Start of Block

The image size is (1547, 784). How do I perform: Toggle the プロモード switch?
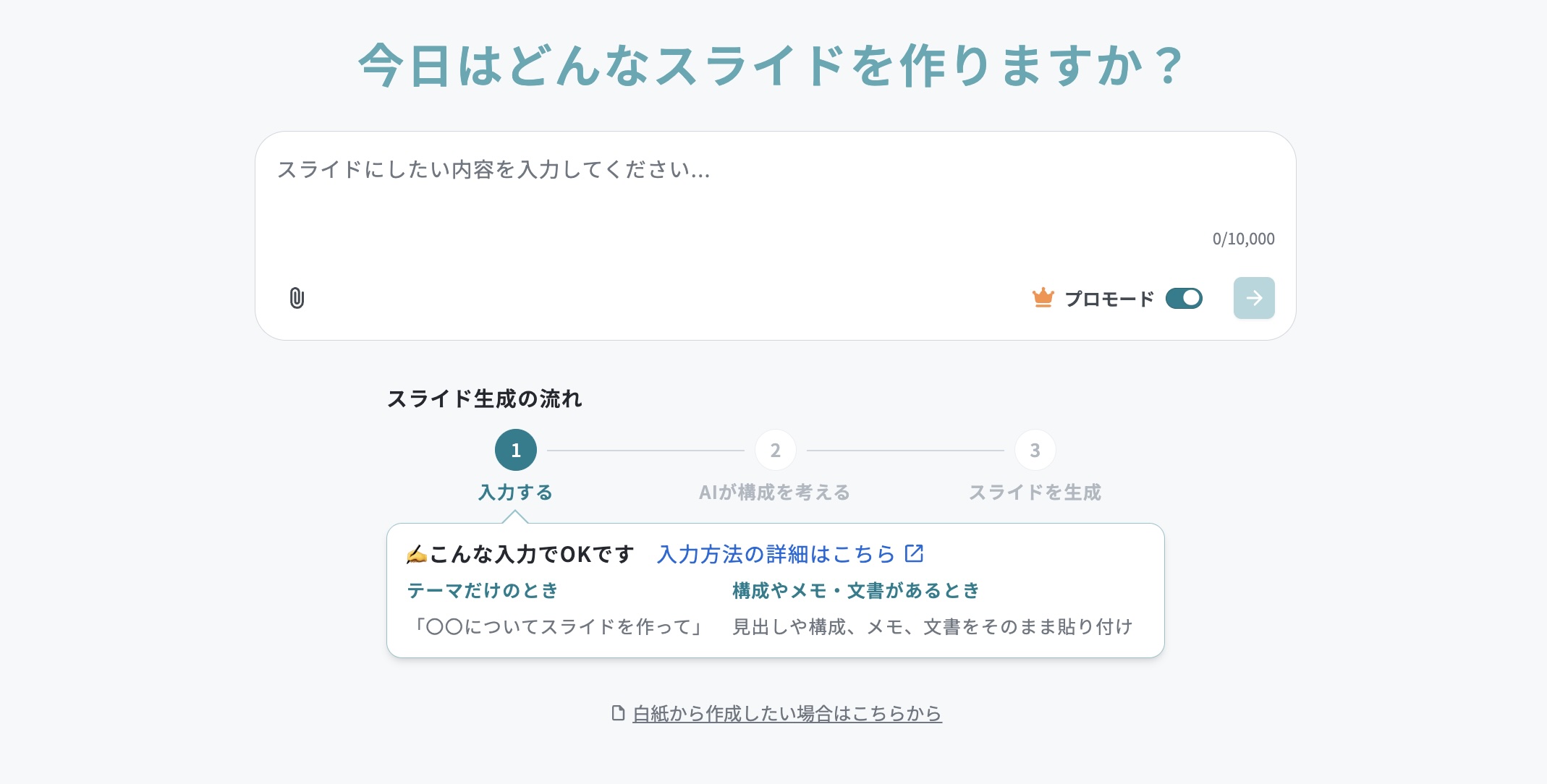1184,298
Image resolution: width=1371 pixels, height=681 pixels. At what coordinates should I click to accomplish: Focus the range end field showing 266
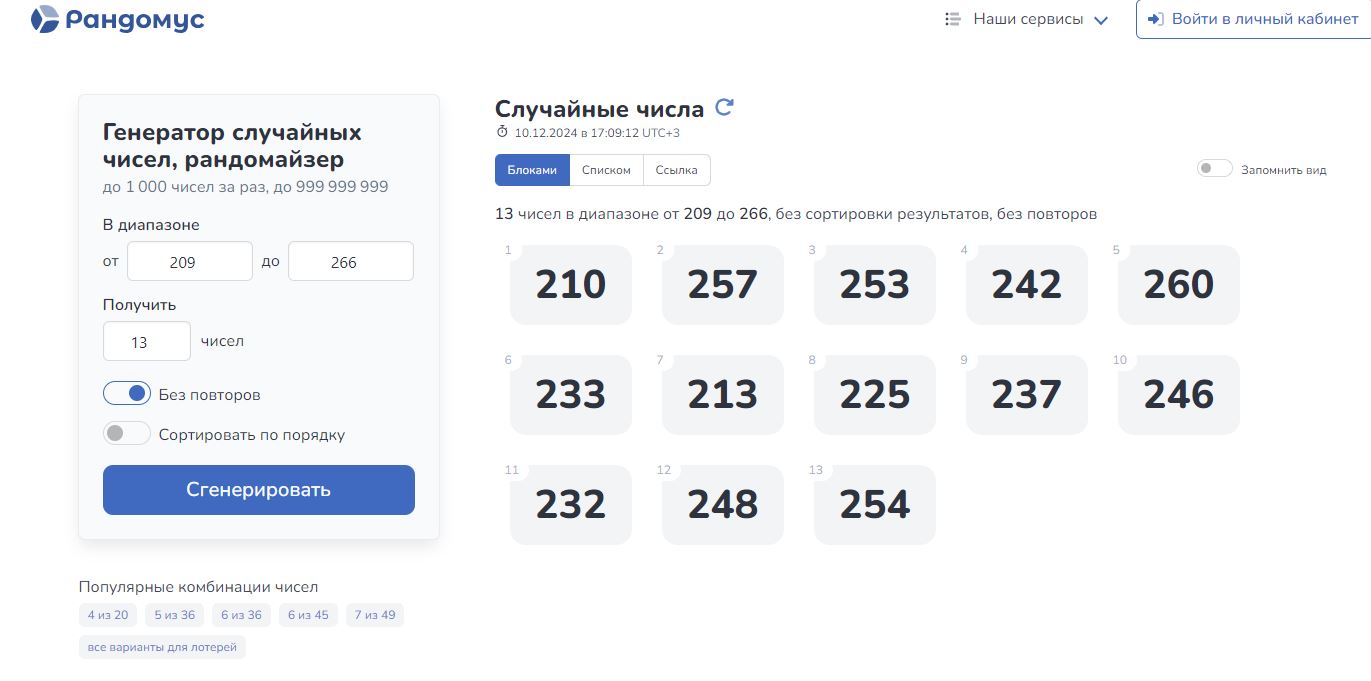click(350, 262)
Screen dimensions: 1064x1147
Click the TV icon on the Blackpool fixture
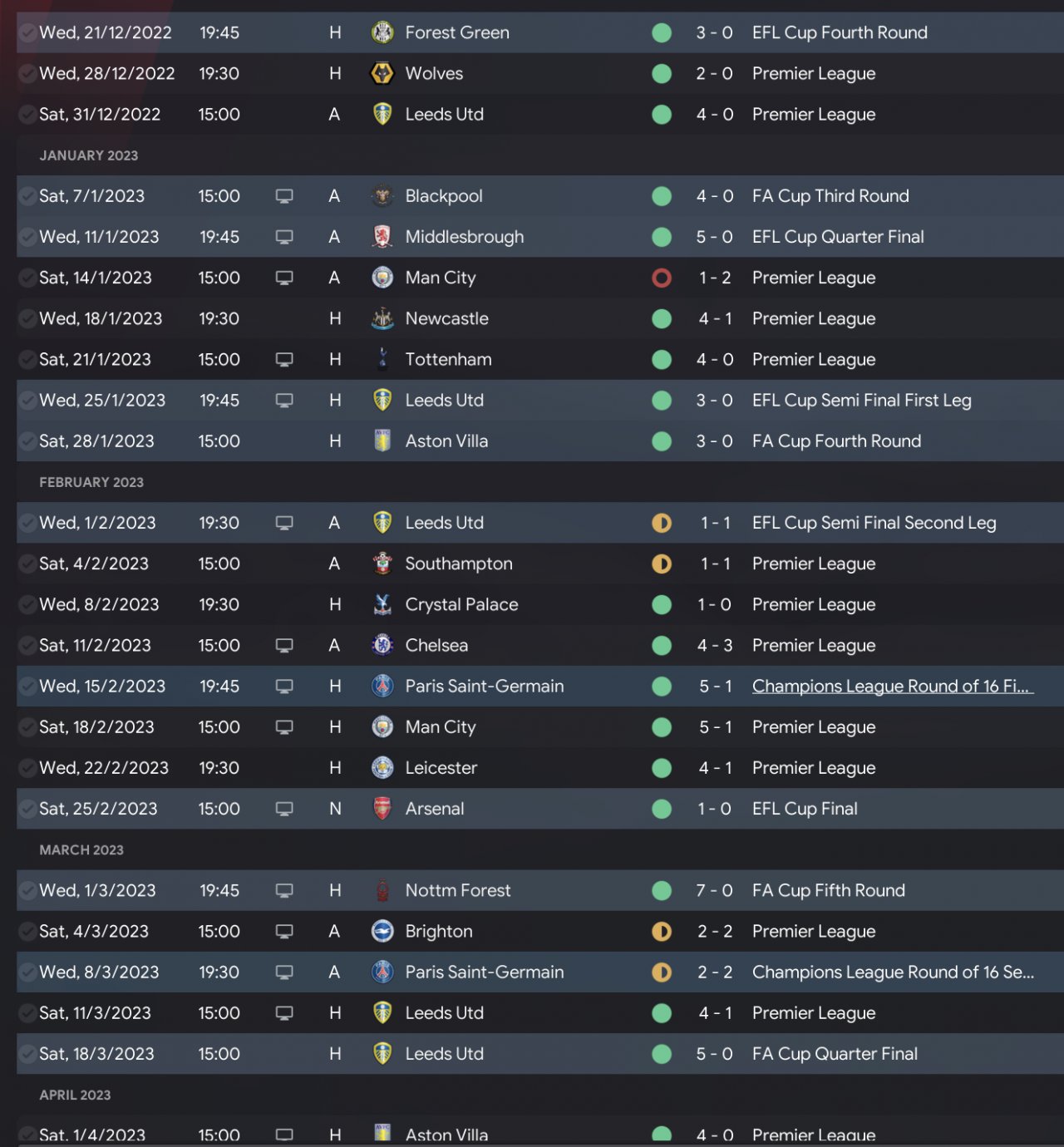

End of Block

About this exercise >>
Reproduce the full material exactly, excluding the pictures.

Solution to the exercise >>
The image size is (1547, 784). How do I perform: Toggle the プロモード switch?
1184,298
Image resolution: width=1371 pixels, height=681 pixels. At what coordinates should I click to accomplish: Focus the range end field showing 266
click(350, 262)
Screen dimensions: 1064x1147
Click the TV icon on the Blackpool fixture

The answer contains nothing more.